The three instruments – International Convention on the Protection of the Rights of All Migrant Workers and Members of Their Families, 1990 (ICRMW); Migration for Employment Convention, 1949 (No. 97) (ILO C-97); and Migrant Workers (Supplementary Provisions) Convention, 1975 (No. 143) (ILO C-143) – were reviewed together, given their complementary and overlapping characteristics.

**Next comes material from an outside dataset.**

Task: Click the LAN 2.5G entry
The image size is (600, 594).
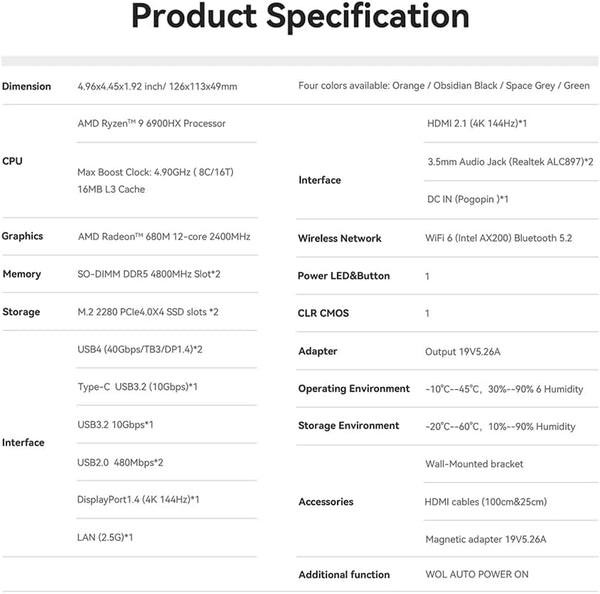Action: click(x=105, y=538)
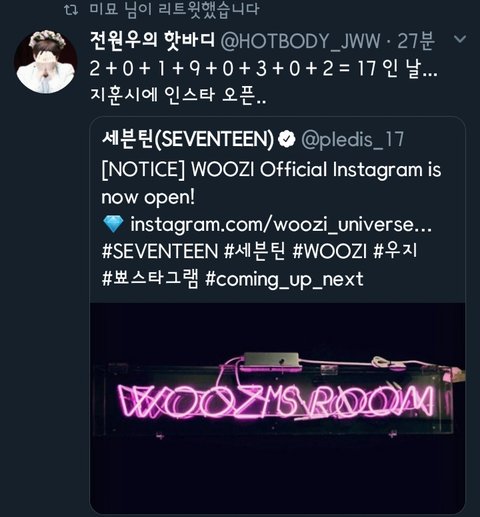
Task: Open the instagram.com/woozi_universe link
Action: (281, 225)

The report identifies certain lacuna and obstacles that hinder compliance and presents recommendations that propose modifications of legislation and/or administrative measures to harmonize domestic law and practice with provisions of these instruments.
The review is structured according to topical categories to identify and analyse whether and where each article (or article subsection) of the three international conventions appears in enacted national legislation and national policy, such as the recently adopted Labour Migration Policy for Nigeria.
The report notes that the provisions in the ratified conventions, the ICRMW and ILO C-97 are domesticated to a large degree and highlights some lacuna (gaps or absences in legislation) that need to be resolved. It further suggests considerations that should be given to address some apparent discrepancies in existing law with provisions of these instruments.
The review also finds a high degree of legislative and policy conformity with ILO C-143, leading to a recommendation that prompts ratification by Nigeria of this instrument is timely, appropriate and desirable.